**Source data:**
# # #

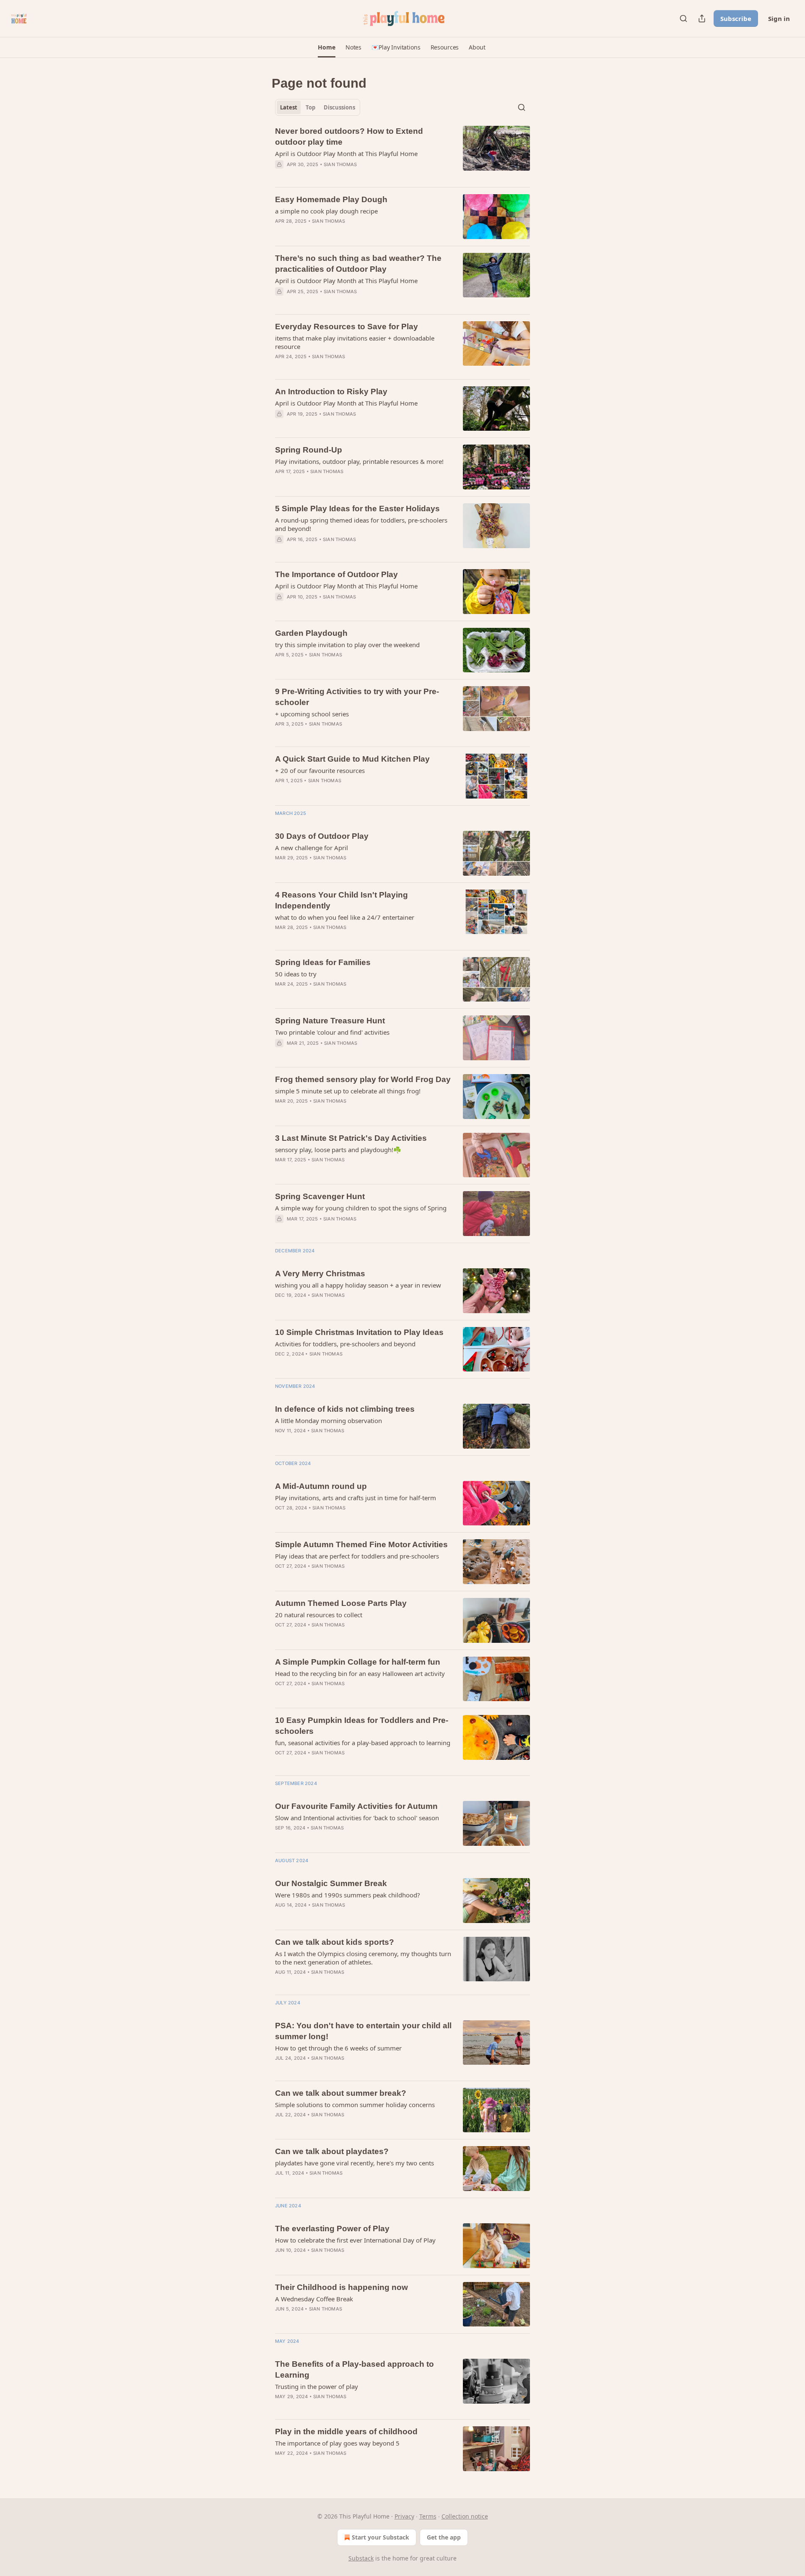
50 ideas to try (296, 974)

# # #

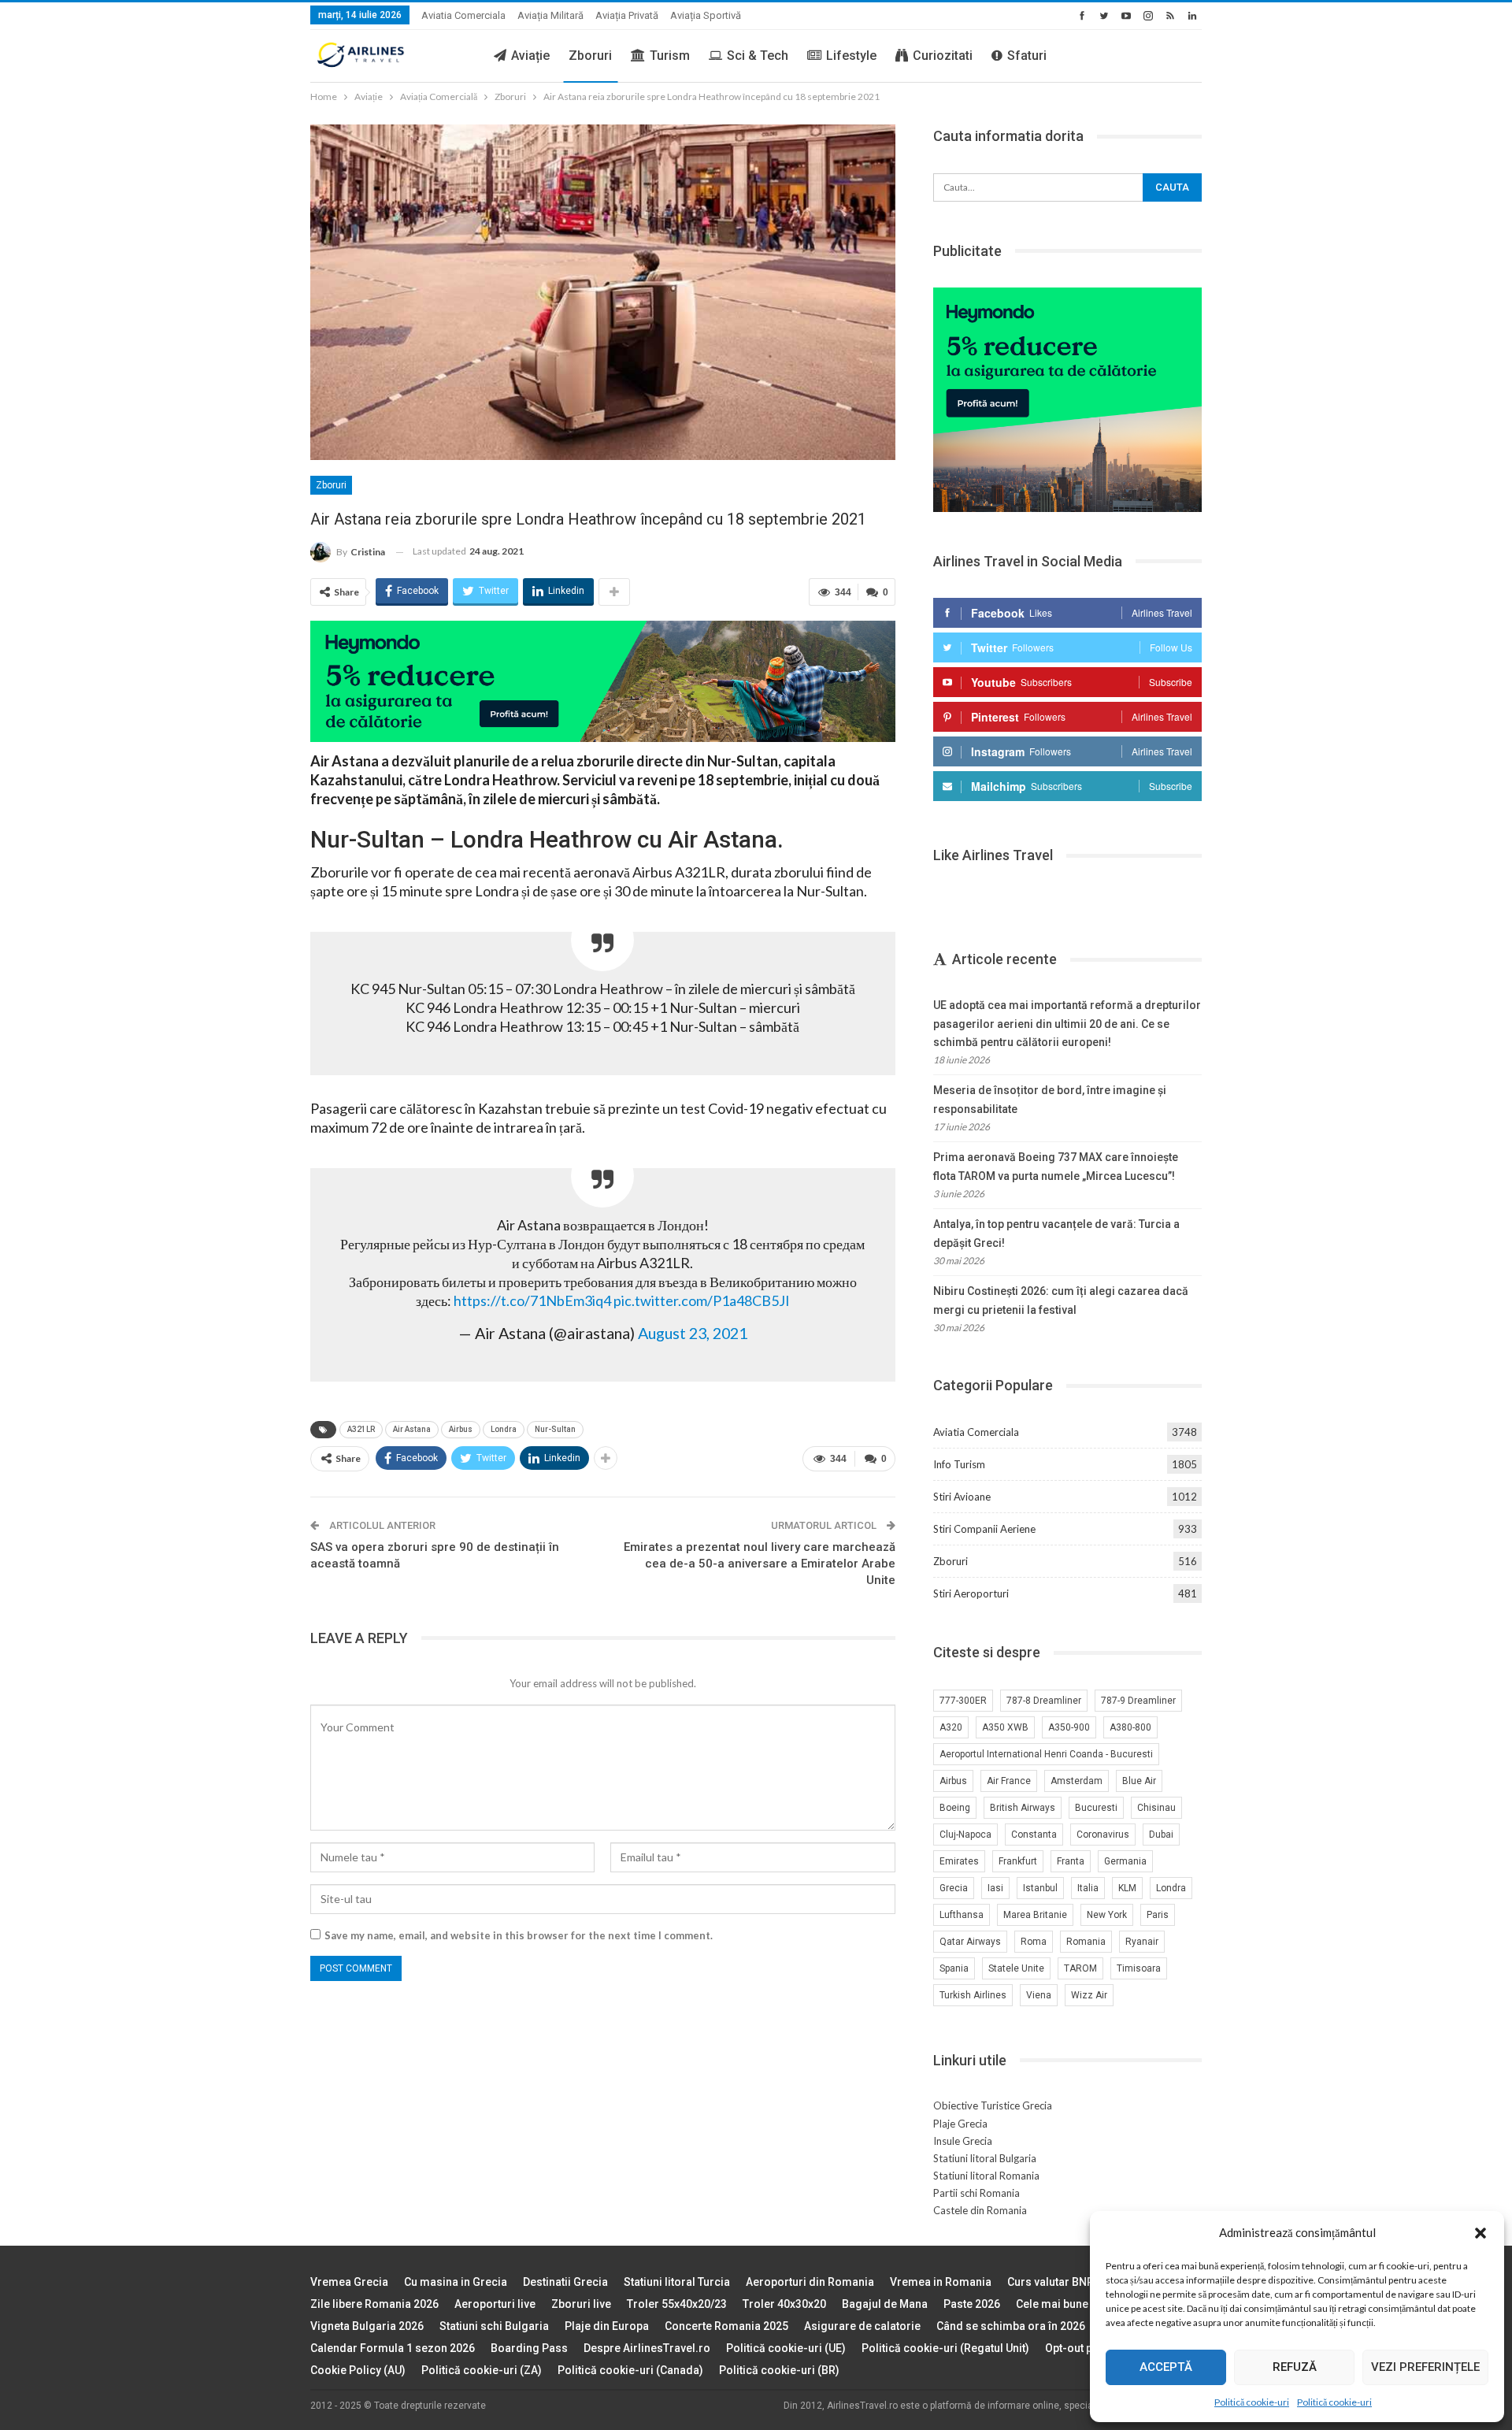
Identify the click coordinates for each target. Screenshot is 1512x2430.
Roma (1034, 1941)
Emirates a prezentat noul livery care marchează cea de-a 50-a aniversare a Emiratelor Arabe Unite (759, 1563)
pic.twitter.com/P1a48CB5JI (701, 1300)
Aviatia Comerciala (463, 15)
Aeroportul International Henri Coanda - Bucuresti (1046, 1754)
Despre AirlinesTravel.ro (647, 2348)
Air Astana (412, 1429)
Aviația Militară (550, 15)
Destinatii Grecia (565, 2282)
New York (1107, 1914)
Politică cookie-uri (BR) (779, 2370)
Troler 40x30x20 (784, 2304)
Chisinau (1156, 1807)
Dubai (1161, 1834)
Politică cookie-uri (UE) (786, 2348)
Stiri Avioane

# # #

**Description of the task:** Your answer should be the lines above, from the line containing "Roma (1034, 1941)" up to and including the line containing "Chisinau (1156, 1807)", reproduced exactly and with nothing else.

**Answer box:**
Roma (1034, 1941)
Emirates a prezentat noul livery care marchează cea de-a 50-a aniversare a Emiratelor Arabe Unite (759, 1563)
pic.twitter.com/P1a48CB5JI (701, 1300)
Aviatia Comerciala (463, 15)
Aeroportul International Henri Coanda - Bucuresti (1046, 1754)
Despre AirlinesTravel.ro (647, 2348)
Air Astana (412, 1429)
Aviația Militară (550, 15)
Destinatii Grecia (565, 2282)
New York (1107, 1914)
Politică cookie-uri (BR) (779, 2370)
Troler 40x30x20 (784, 2304)
Chisinau (1156, 1807)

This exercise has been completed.